**EXERCISE DESCRIPTION:**
Omitting all pictures, copy word for word the lines from the line containing "This screenshot has width=536, height=476." through the final line of the entries.

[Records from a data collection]
· · ·
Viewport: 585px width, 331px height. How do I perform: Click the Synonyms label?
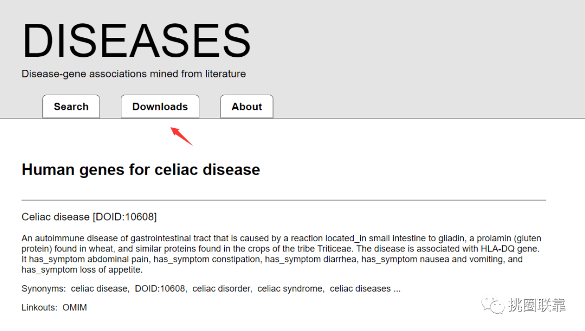(x=43, y=289)
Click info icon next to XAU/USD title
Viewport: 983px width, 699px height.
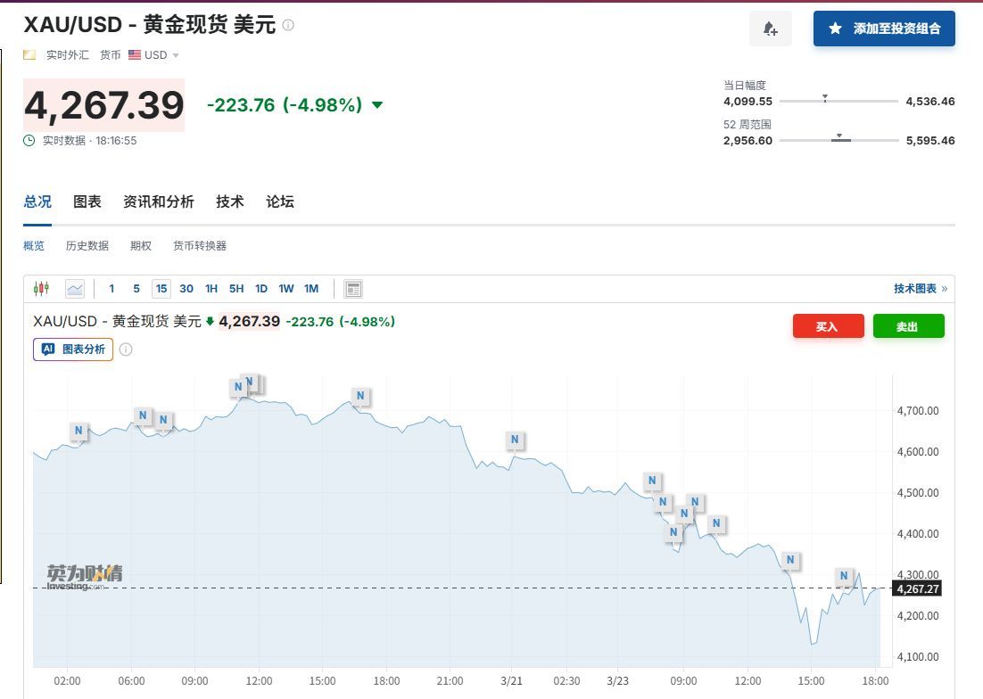point(288,25)
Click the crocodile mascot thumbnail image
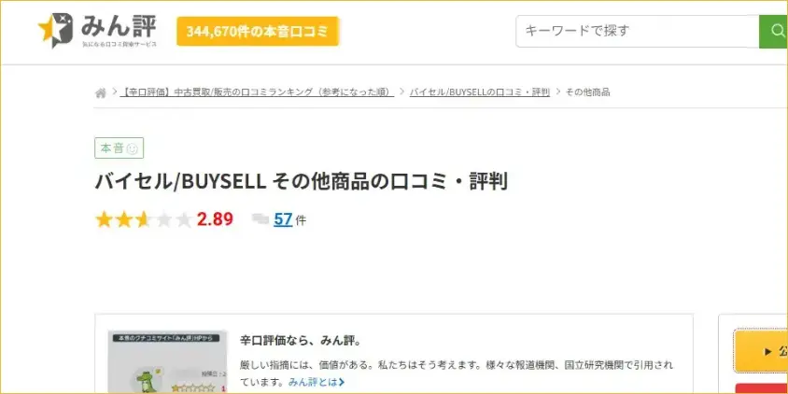The height and width of the screenshot is (394, 788). 167,362
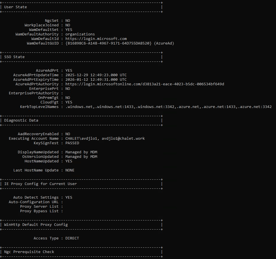Click the SSO State section heading
Viewport: 276px width, 259px height.
tap(14, 57)
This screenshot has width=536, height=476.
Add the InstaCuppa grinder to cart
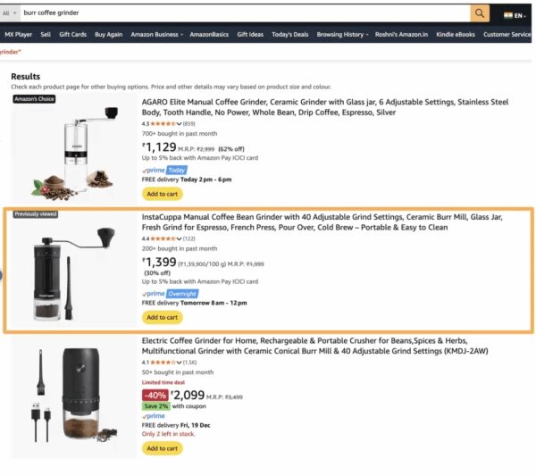pos(161,317)
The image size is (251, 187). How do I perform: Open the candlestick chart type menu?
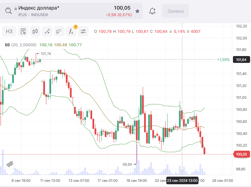(35, 31)
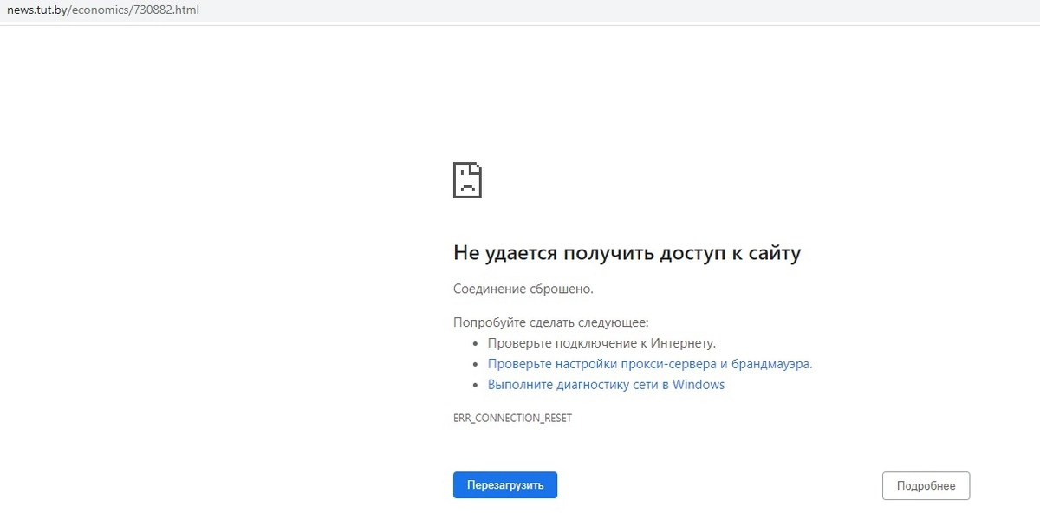Click the bullet next to the proxy settings line

[x=475, y=364]
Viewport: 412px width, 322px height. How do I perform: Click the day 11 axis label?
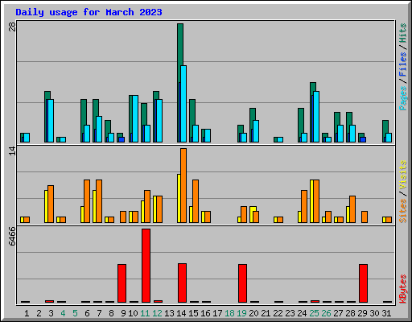(145, 313)
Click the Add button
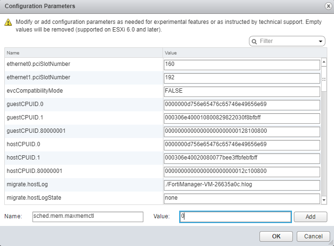Screen dimensions: 334x246 tap(310, 216)

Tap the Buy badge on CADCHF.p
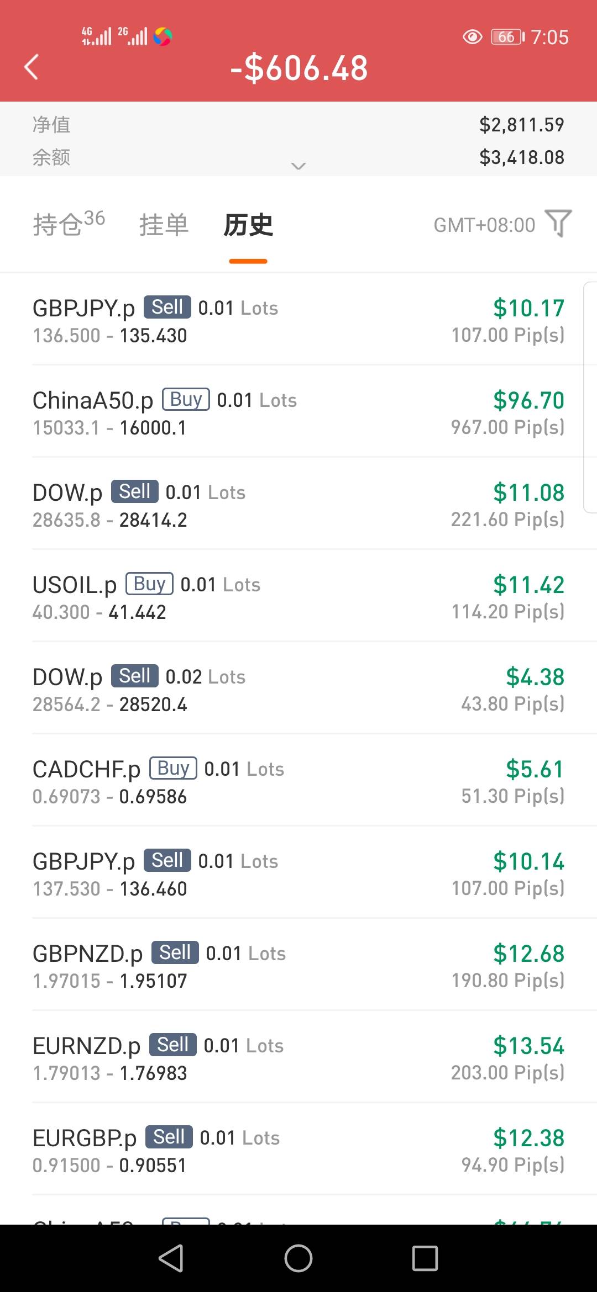click(173, 768)
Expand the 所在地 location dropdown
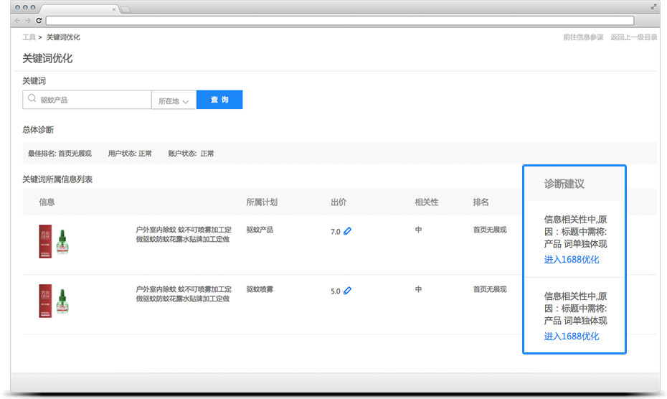This screenshot has height=399, width=667. coord(174,100)
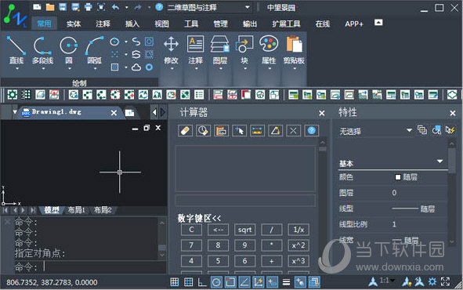Screen dimensions: 463x290
Task: Open the 图层 layers panel icon
Action: pos(220,50)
· · ·
**EXERCISE OUTPUT:**
This screenshot has width=536, height=476.
Add the InstaCuppa grinder to cart
pos(161,317)
The image size is (251, 187). How do I perform: Open the candlestick chart type menu?
(35, 31)
Click the bullet next to the proxy settings line

[x=475, y=364]
Viewport: 412px width, 322px height. How do I perform: Click the day 11 axis label?
(145, 313)
Click the Add button
Screen dimensions: 334x246 tap(310, 216)

Tap the Buy badge on CADCHF.p
click(173, 768)
Expand the 所在地 location dropdown
This screenshot has height=399, width=667. coord(174,100)
Screen dimensions: 463x290
Task: Open the 图层 layers panel icon
Action: pos(220,50)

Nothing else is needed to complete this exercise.